Clinical Efficacy and Safety of Ultrasound-Guided Injection with Low-Molecular-Weight Peptides from Hydrolyzed Collagen in Patients with Partial Supraspinatus Tendon Tears: A Pilot Study.

BACKGROUND

This study evaluates the clinical efficacy and safety of two ultrasound (US)-guided injections of a 5 mg/1 mL low-molecular-weight peptide (LWP) solution derived from hydrolyzed bovine collagen in patients with supraspinatus partial tendon tears.

METHODS

A total of 21 patients with symptomatic partial tears of the supraspinatus tendon, detected by US, were consecutively enrolled and received one injection at a baseline visit (T0) and one after two weeks (T1).
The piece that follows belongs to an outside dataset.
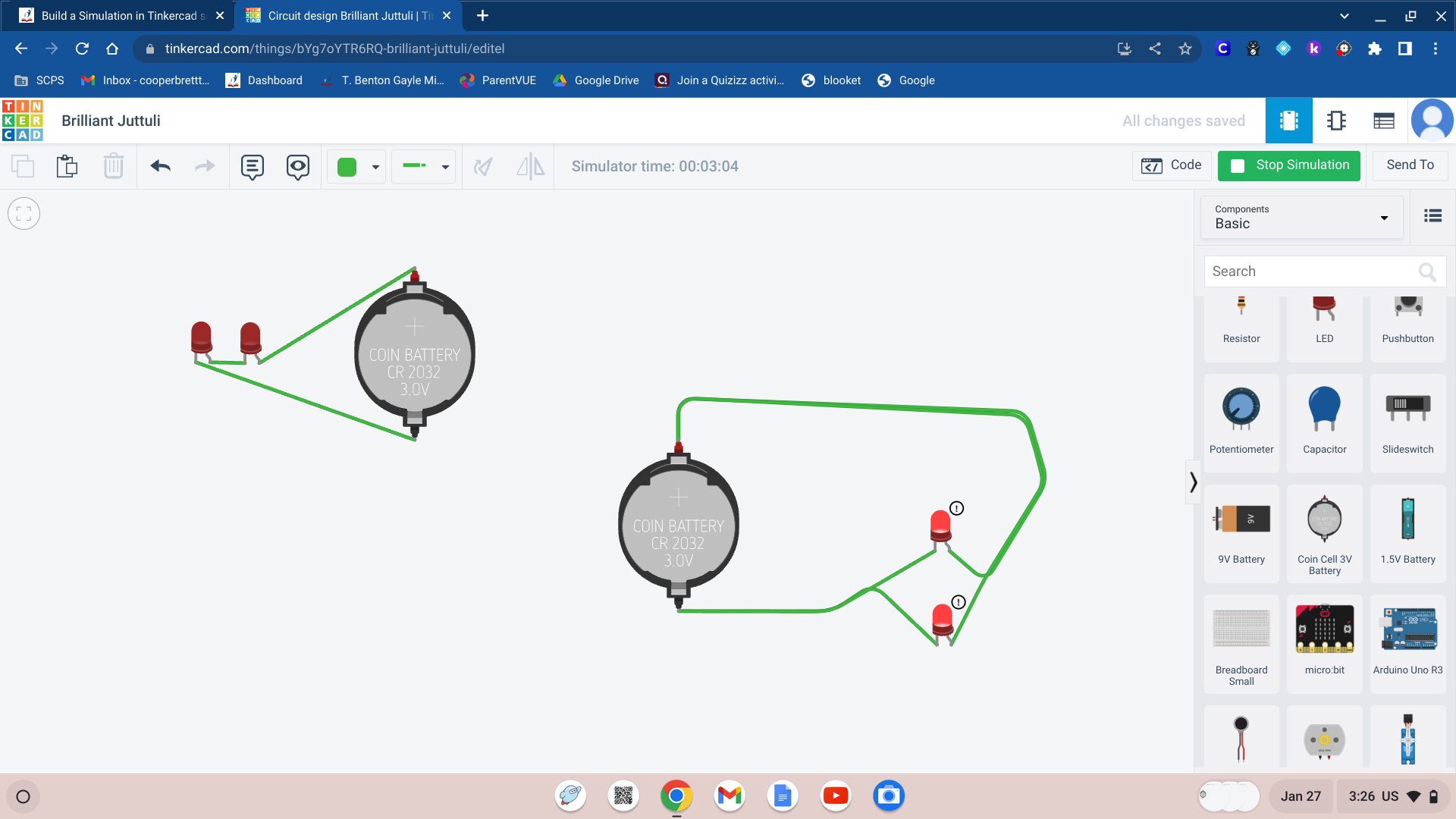
Task: Click the Zoom to fit icon
Action: tap(24, 213)
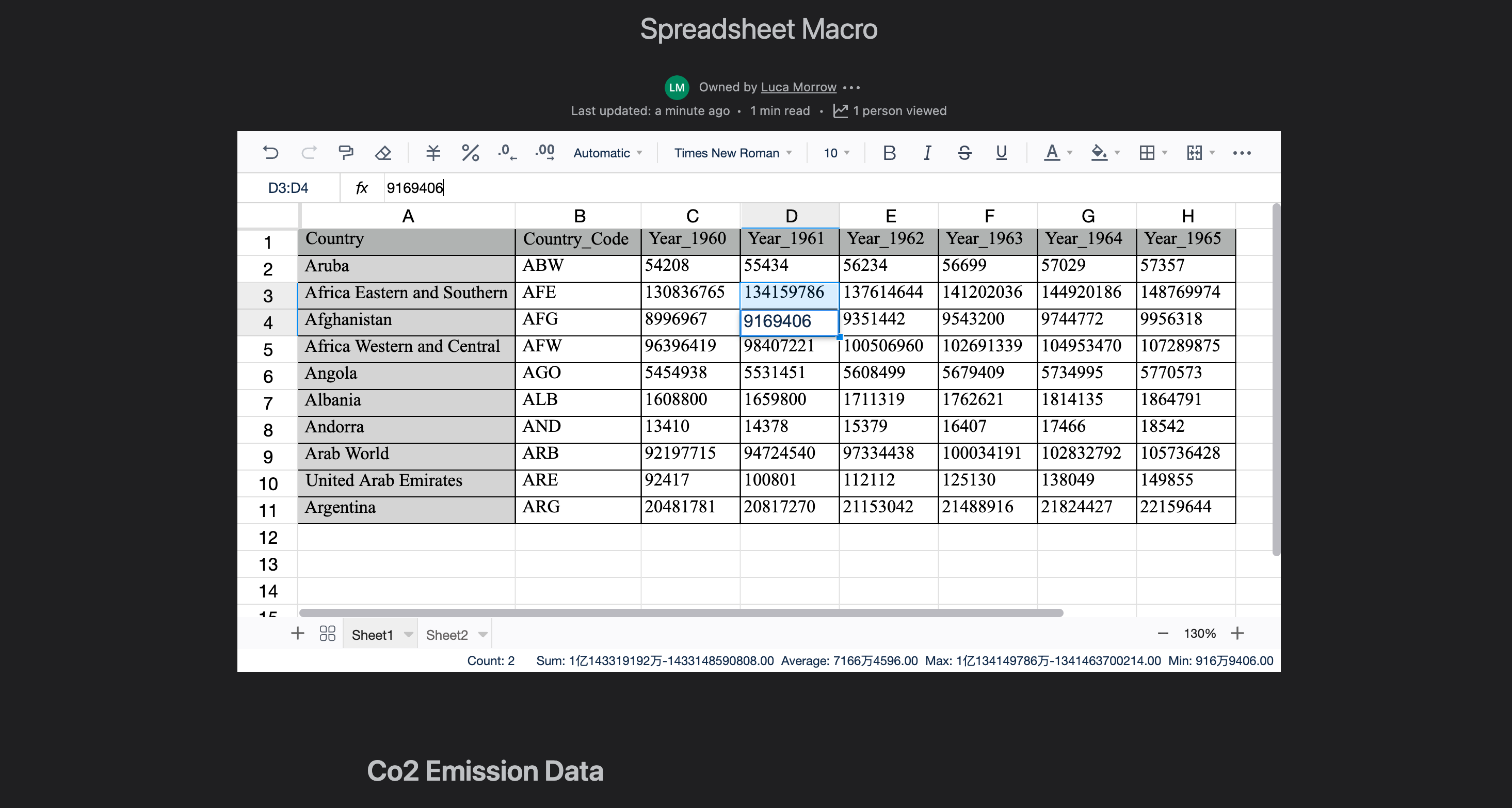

The primary outcome measure was the visual analogue scale (VAS) for pain. Secondary outcomes were the shoulder pain and disability index (SPADI) total score and the safety of LWP injections. Patients were examined at baseline (T0), at a week 2 follow-up visit (T1), and at a week 12 follow-up visit (T2).

RESULTS

A statistically significant improvement was found for both VAS pain and SPADI total scores, between T0 and T2 visits. US-guided injections were well tolerated and, apart from one patient with a progression of a tendon tear, no adverse events were recorded.

CONCLUSIONS

Intratendinous tear US-guided injection therapy with an LWP solution was found to be safe and effective in improving both pain and shoulder function at a 12-week follow-up visit. The present pilot study should be considered the first step justifying a larger confirmatory investigation.